Burnett took a co-op placement at the YWS before graduating in 2011, and that same year, he was hired as a full-time staff member.
He said students can help out by just giving someone a voice who doesn’t have one.
“It may be someone who is silenced. Either metaphorically by someone being like, ‘Oh you’re homeless, I don’t really want to listen to you,’ or physically. Most of the time these individuals have actually been beaten,” Burnett said.
Humber students could do a variety of things to help out this season, he said.
“An individual could potentially come in to volunteer, could cook a meal here, could collect different supplies, you could get involved with events like Time for Change. With Time for Change, we require something like 600 volunteers,” Burnett said.
Burnett said his ambition this year is to provide a voice to someone who is voiceless.
“Personally, that’s a great way of being able to help support is really being knowledgeable and actual in a way that could help support somebody,” he said.
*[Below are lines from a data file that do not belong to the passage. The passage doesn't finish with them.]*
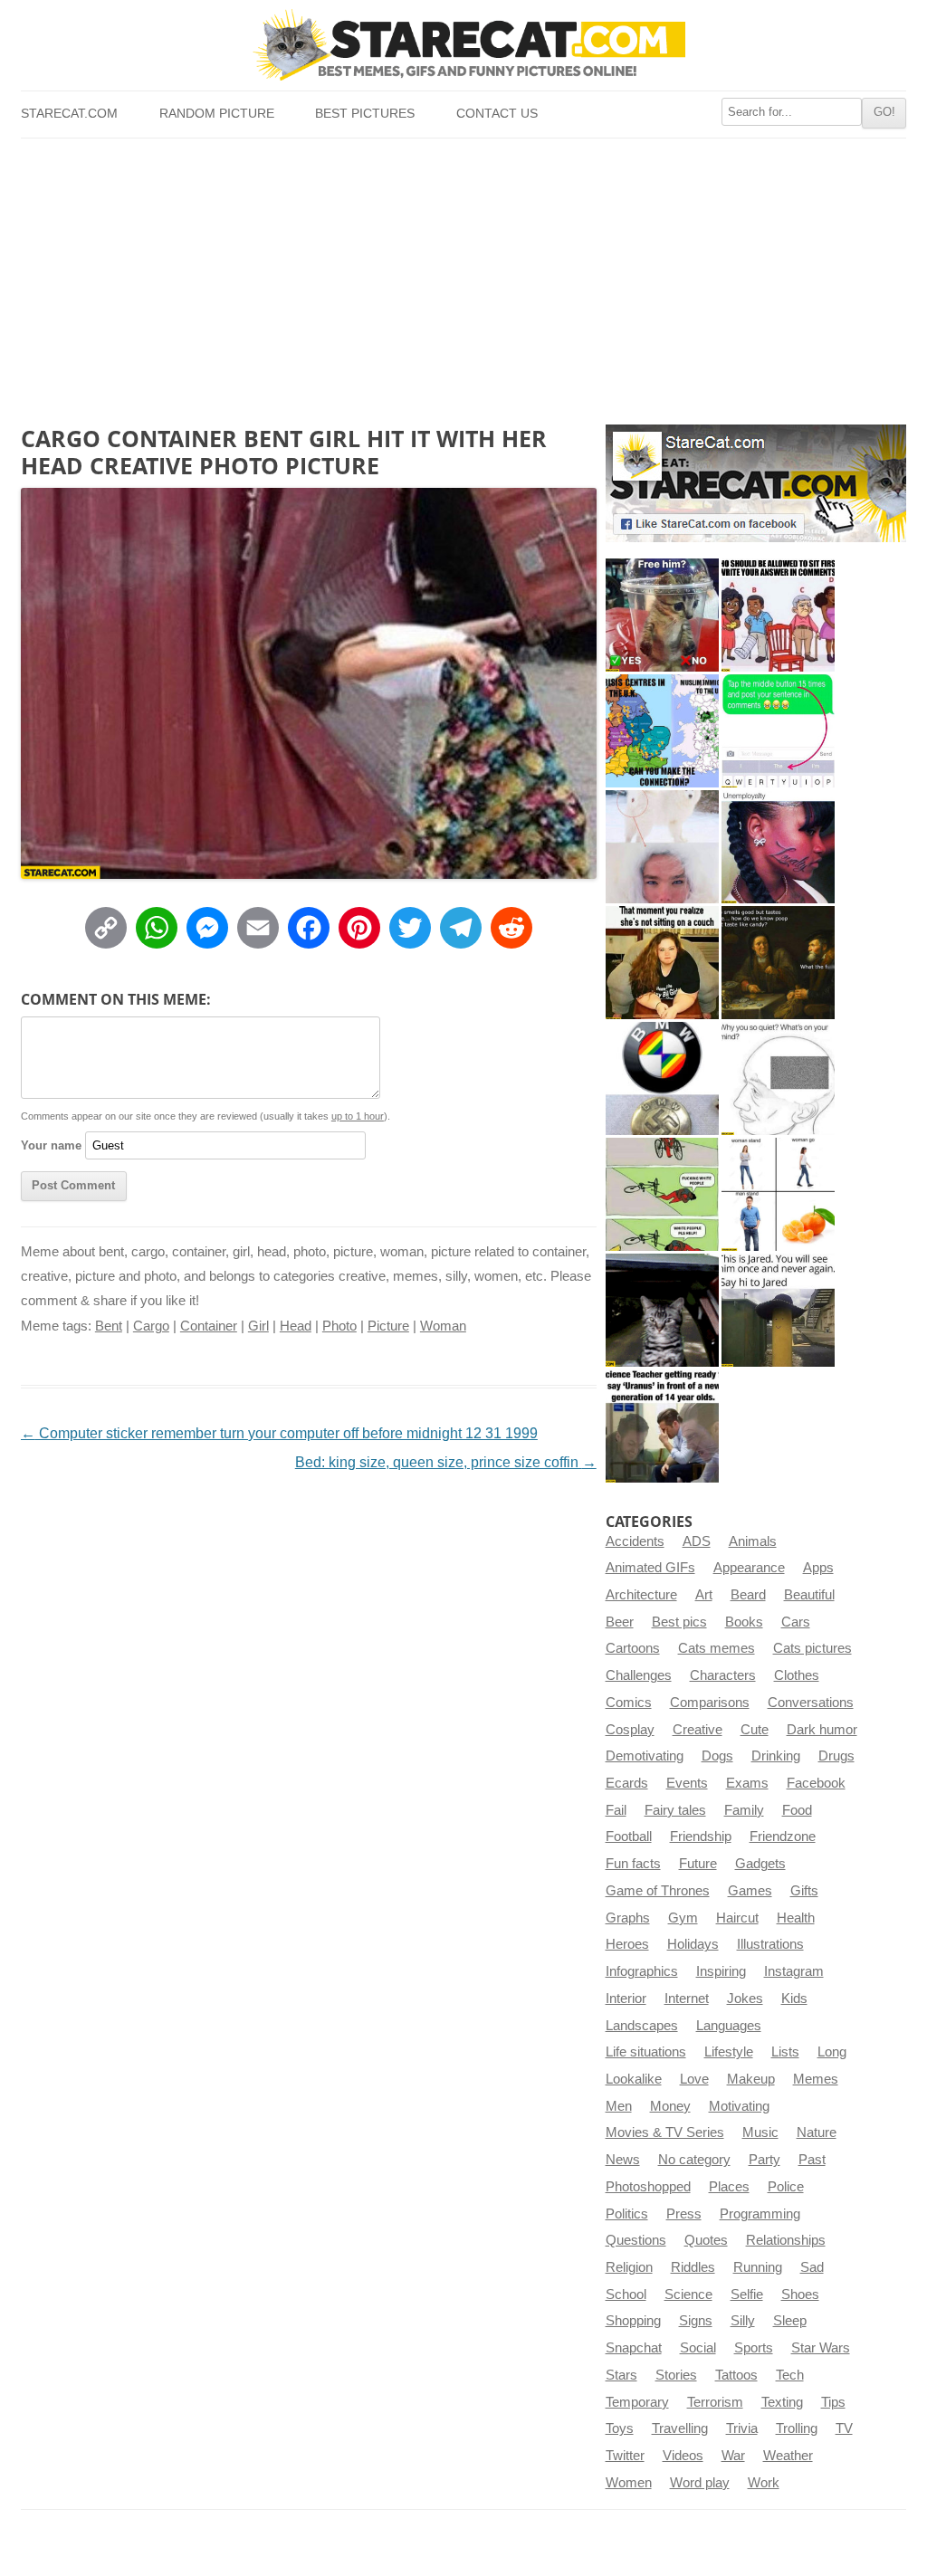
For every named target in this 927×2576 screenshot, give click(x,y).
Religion (629, 2267)
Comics (629, 1702)
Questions (636, 2240)
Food (797, 1810)
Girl (258, 1326)
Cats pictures (812, 1648)
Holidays (693, 1944)
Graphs (628, 1918)
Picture (388, 1326)
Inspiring (721, 1971)
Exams (747, 1783)
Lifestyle (728, 2052)
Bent (108, 1326)
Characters (723, 1675)
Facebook (816, 1783)
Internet (686, 1998)
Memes (815, 2079)
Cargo (151, 1326)
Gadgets (760, 1863)
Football (629, 1836)
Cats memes (716, 1648)
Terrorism (715, 2402)
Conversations (811, 1702)
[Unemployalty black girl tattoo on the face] (778, 846)
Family (744, 1810)
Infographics (642, 1971)
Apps (818, 1567)
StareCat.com (69, 113)
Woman (443, 1326)
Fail (616, 1810)
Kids (794, 1998)
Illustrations (770, 1944)
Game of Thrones (658, 1891)
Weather (788, 2455)
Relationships (786, 2240)
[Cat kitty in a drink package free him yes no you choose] (662, 615)
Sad (812, 2267)
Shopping (633, 2321)
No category (694, 2159)
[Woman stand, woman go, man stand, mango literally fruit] (778, 1194)
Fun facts (633, 1863)
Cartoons (633, 1648)
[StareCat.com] (463, 44)
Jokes (745, 1998)
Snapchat (634, 2348)
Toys (620, 2428)
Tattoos (736, 2375)
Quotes (706, 2240)
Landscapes (642, 2025)
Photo (339, 1326)
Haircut (737, 1918)
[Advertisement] (463, 274)
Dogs (717, 1756)
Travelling (680, 2428)
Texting (782, 2402)
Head (295, 1326)
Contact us (497, 113)
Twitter (625, 2455)
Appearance (749, 1567)
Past (812, 2159)
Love (694, 2079)
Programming (760, 2214)
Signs (695, 2321)
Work (763, 2483)
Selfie (747, 2294)
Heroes (627, 1944)
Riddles (693, 2267)
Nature (816, 2132)
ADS (697, 1541)
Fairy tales (675, 1810)
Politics (627, 2214)
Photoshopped (648, 2187)
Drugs (836, 1756)
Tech (790, 2375)
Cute (755, 1729)
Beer (620, 1622)
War (733, 2455)
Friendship (700, 1836)
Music (760, 2132)
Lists (785, 2052)
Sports (753, 2348)
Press (684, 2214)
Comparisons (710, 1702)
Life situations (646, 2052)
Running (757, 2267)
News (623, 2159)
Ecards (627, 1783)
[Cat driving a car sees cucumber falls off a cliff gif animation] (662, 1310)
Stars (621, 2375)
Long (831, 2052)
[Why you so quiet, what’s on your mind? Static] (778, 1078)
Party (764, 2159)
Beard (748, 1595)
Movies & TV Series (665, 2132)
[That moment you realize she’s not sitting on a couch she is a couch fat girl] (662, 962)
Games (750, 1891)
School (626, 2294)
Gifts (804, 1891)
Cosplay (630, 1729)
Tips (833, 2402)
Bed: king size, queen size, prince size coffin (446, 1462)
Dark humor (822, 1729)
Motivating (739, 2106)
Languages (728, 2025)
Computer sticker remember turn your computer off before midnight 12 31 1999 (279, 1433)
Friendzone (783, 1836)
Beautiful (809, 1595)
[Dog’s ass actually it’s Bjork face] (662, 846)
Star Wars (820, 2348)
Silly (743, 2321)
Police (786, 2187)
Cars (795, 1622)
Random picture (216, 113)
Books (744, 1622)
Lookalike (634, 2079)
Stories (676, 2375)
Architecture (641, 1595)
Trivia (742, 2428)
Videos (683, 2455)
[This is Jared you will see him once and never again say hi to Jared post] (778, 1310)
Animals (753, 1541)
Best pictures (365, 113)
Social (698, 2348)
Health (796, 1918)
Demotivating (644, 1756)
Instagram (794, 1971)
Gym (683, 1918)
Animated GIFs (650, 1567)
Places (729, 2187)
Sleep (790, 2321)
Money (670, 2106)
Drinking (775, 1756)
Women (629, 2483)
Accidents (635, 1541)
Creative (697, 1729)
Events (687, 1783)
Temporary (637, 2402)
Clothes (796, 1675)
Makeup (751, 2079)
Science (688, 2294)
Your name (51, 1145)
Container (208, 1326)
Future (698, 1863)
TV (844, 2428)
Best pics (679, 1622)
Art (703, 1595)
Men (619, 2106)
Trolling (796, 2428)
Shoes (800, 2294)
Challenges (639, 1675)
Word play (700, 2483)
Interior (626, 1998)
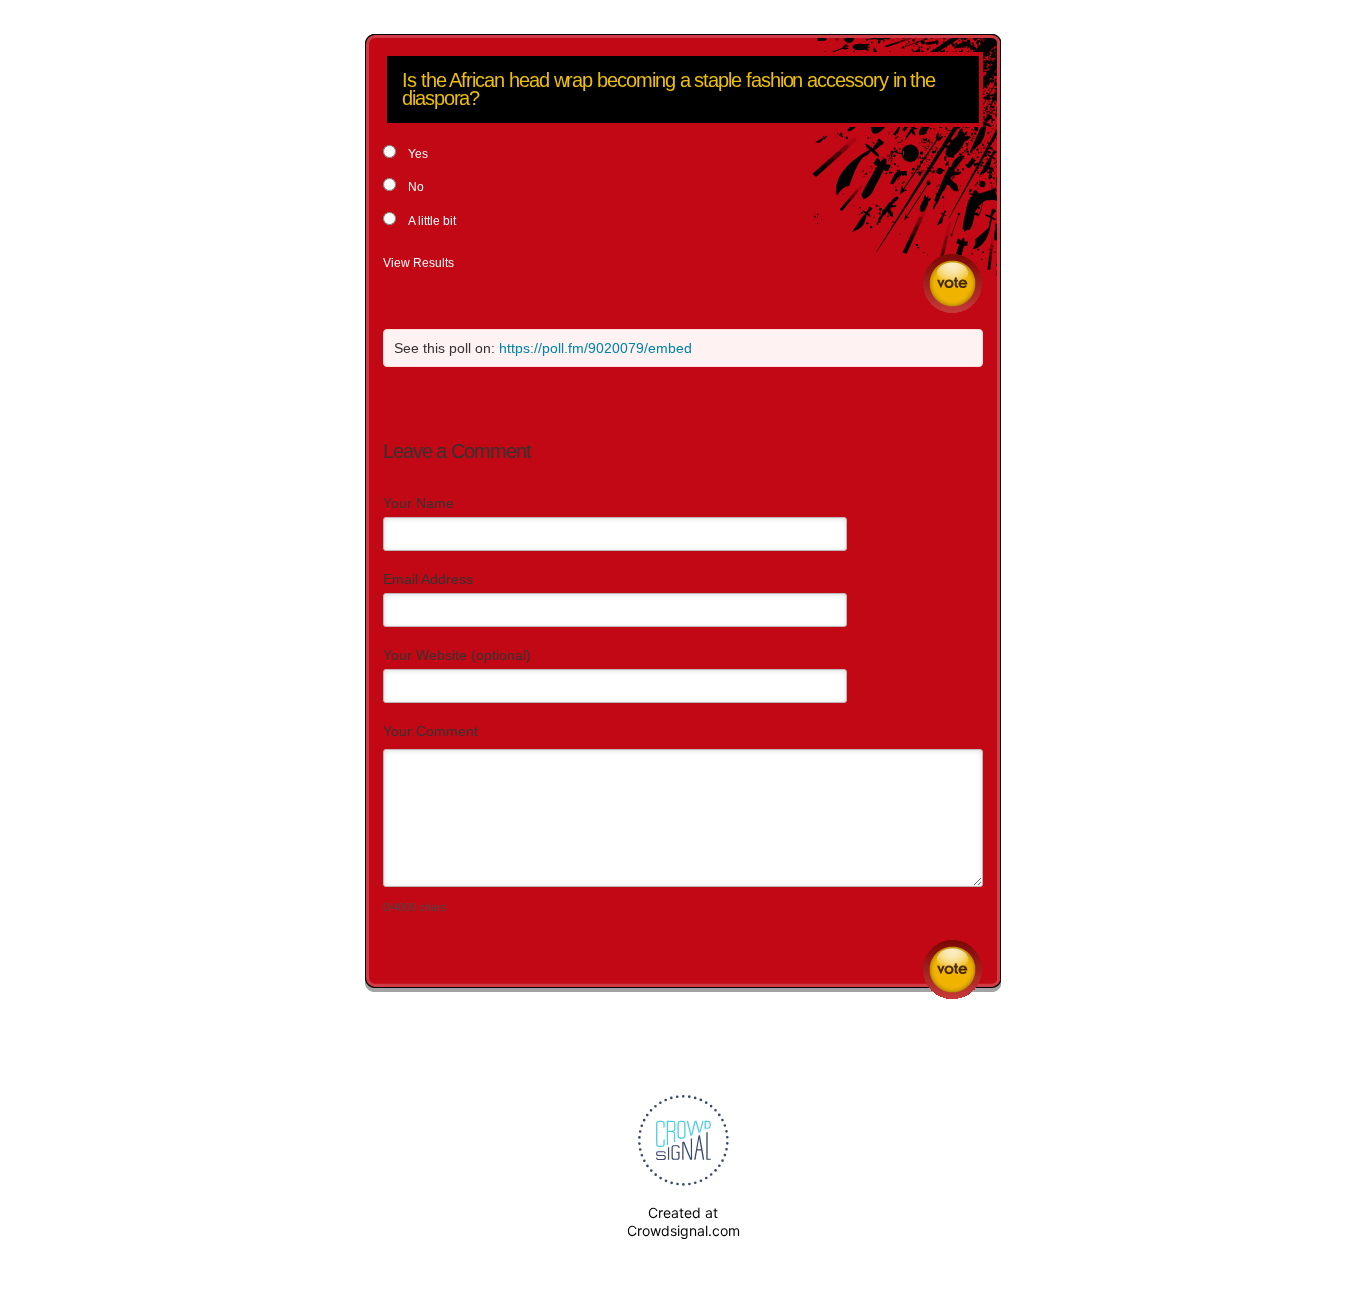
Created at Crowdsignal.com (683, 1221)
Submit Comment (952, 969)
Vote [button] (952, 283)
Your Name (418, 503)
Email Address (428, 579)
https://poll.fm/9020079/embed (595, 348)
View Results (418, 263)
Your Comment (430, 731)
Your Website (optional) (457, 655)
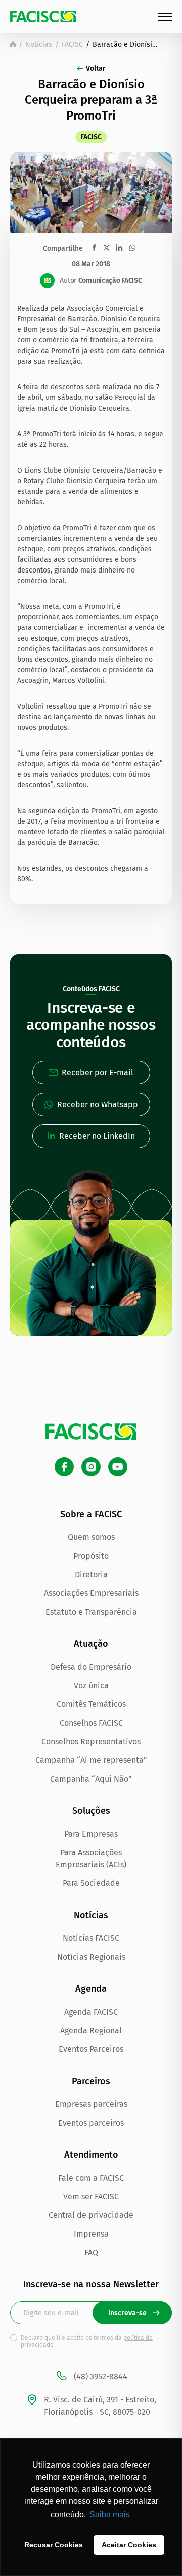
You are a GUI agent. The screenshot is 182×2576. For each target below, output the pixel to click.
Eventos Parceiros (91, 2049)
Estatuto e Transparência (91, 1612)
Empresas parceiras (91, 2104)
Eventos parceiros (91, 2123)
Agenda (91, 1988)
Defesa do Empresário (91, 1667)
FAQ (91, 2252)
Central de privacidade (91, 2215)
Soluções (91, 1810)
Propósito (91, 1556)
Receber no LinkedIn (97, 1136)
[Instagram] (91, 1466)
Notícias (38, 44)
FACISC (72, 44)
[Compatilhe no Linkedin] (119, 248)
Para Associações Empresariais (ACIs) (91, 1858)
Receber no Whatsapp (97, 1104)
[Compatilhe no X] (106, 247)
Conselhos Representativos (91, 1741)
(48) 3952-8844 (100, 2376)
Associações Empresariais (91, 1593)
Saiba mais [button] (109, 2514)
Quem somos (91, 1537)
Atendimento (91, 2154)
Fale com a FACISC (91, 2178)
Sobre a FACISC (91, 1514)
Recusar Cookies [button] (53, 2545)
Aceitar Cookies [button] (129, 2545)
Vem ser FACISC (91, 2196)
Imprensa (91, 2234)
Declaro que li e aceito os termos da (87, 2341)
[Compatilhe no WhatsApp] (132, 248)
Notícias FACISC (91, 1938)
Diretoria (91, 1574)
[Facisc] (43, 16)
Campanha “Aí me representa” (91, 1760)
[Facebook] (64, 1466)
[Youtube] (117, 1466)
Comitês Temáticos (91, 1704)
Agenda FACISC (91, 2012)
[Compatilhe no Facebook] (94, 247)
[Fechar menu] (165, 17)
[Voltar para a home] (13, 44)
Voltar (96, 68)
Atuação (91, 1643)
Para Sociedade (91, 1883)
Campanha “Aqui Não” (91, 1779)
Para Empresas (91, 1834)
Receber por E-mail (97, 1072)
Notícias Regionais (91, 1957)
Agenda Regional (91, 2030)
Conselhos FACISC (91, 1723)
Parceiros (91, 2081)
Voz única (91, 1685)
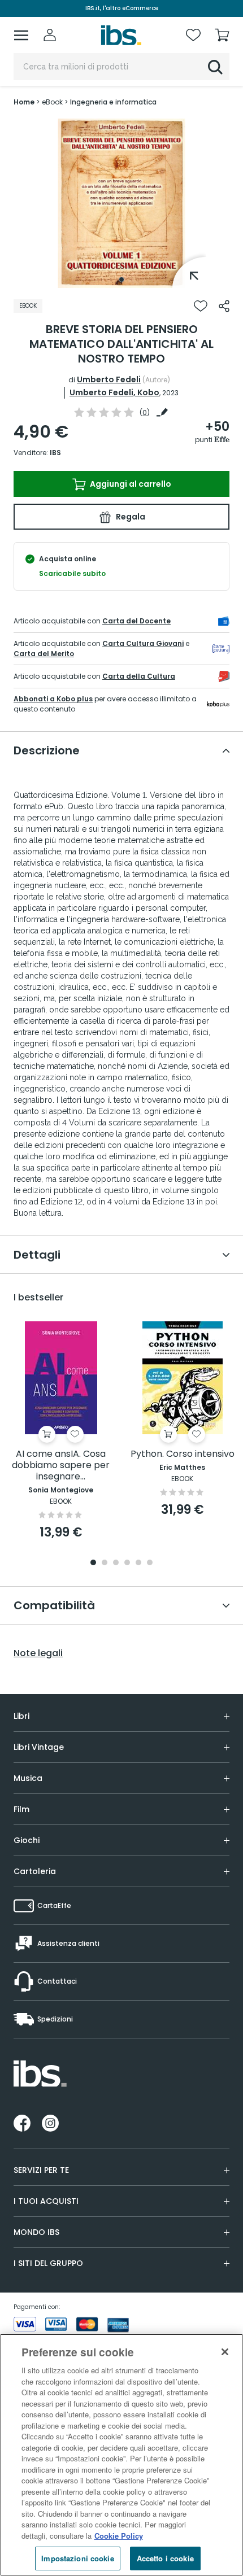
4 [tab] (127, 1563)
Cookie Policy (118, 2535)
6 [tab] (149, 1563)
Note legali (38, 1653)
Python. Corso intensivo (183, 1454)
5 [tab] (138, 1563)
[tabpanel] (121, 203)
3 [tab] (116, 1563)
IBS (55, 452)
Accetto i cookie (165, 2558)
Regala (129, 516)
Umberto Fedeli (109, 379)
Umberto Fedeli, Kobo (114, 392)
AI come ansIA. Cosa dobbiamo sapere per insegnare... (61, 1465)
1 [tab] (121, 279)
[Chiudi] (224, 2351)
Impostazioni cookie (77, 2558)
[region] (121, 2455)
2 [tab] (104, 1563)
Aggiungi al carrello (129, 484)
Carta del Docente (136, 621)
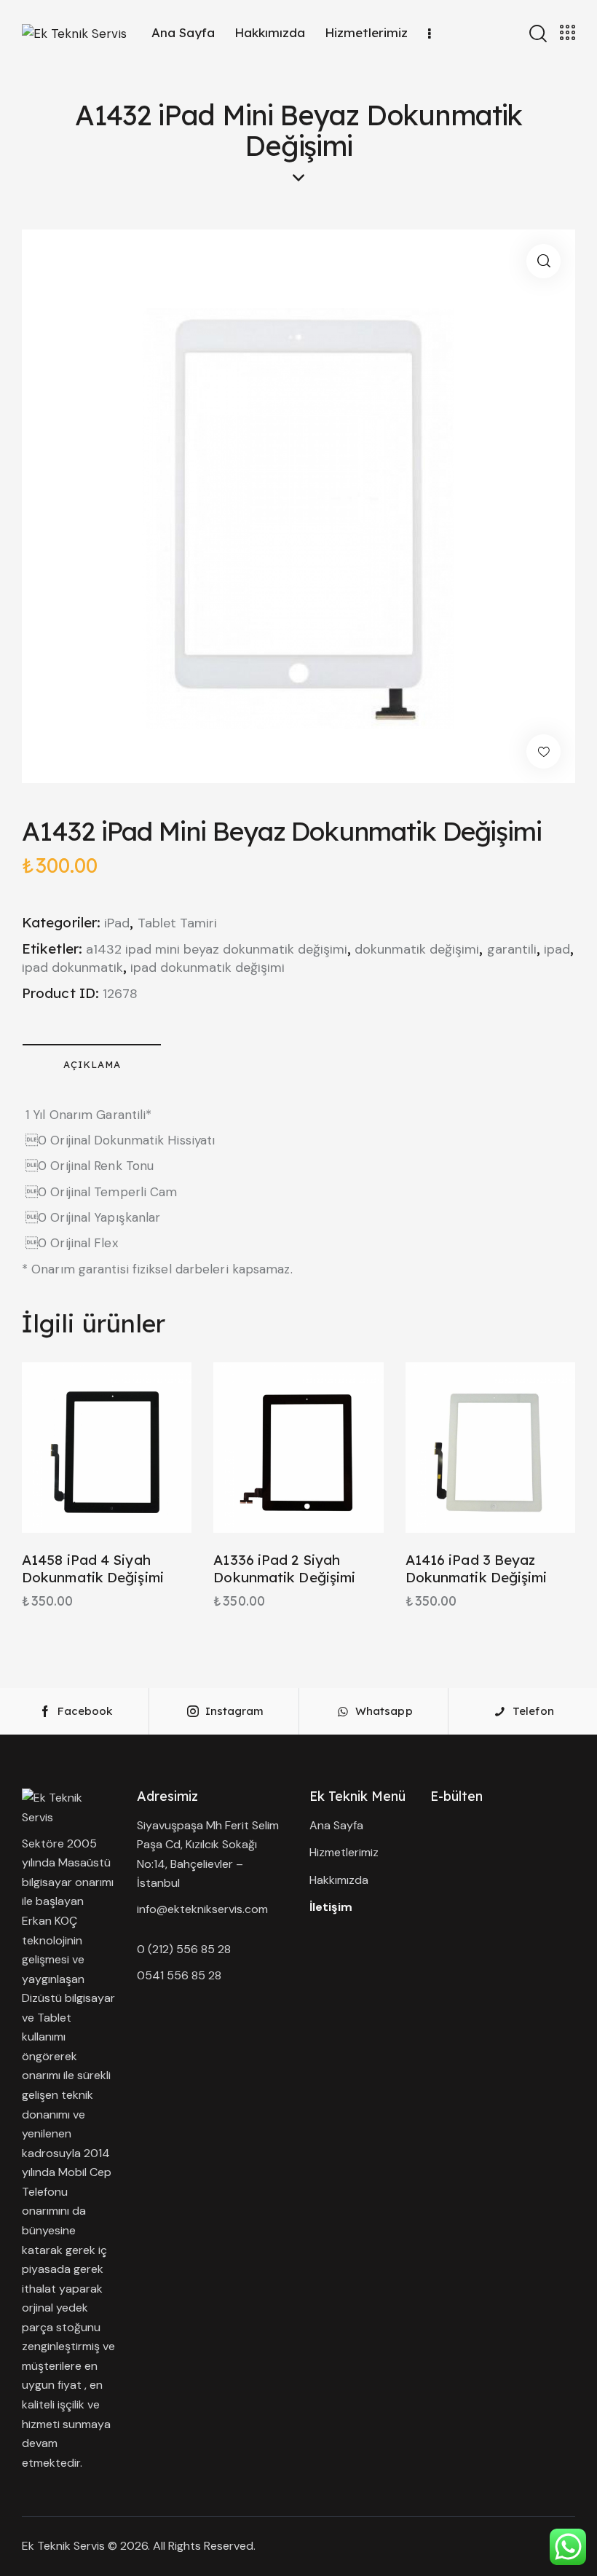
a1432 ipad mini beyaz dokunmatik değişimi (216, 949)
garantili (512, 949)
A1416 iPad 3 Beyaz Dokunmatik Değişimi (476, 1569)
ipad (557, 949)
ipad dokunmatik (72, 967)
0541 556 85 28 (179, 1975)
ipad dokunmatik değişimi (207, 967)
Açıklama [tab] (92, 1064)
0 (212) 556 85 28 (184, 1949)
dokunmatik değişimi (417, 949)
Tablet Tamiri (177, 923)
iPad (117, 923)
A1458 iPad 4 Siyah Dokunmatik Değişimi (93, 1569)
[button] (543, 261)
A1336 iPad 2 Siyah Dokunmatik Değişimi (284, 1569)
Burnett said people forget homelessness involves children. He said 6,000 people across Canada between 16 and 24 don’t have a home, representing 20 per cent of the total homeless population.
“You could statistically pick out one, two, three in a room of 100 people, and odds would say those same three people would be impacted by homelessness in one way, shape or form,” Burnett said. “It’s not just those who you are helping out. This literally could be the person sitting next to you and you might not know.”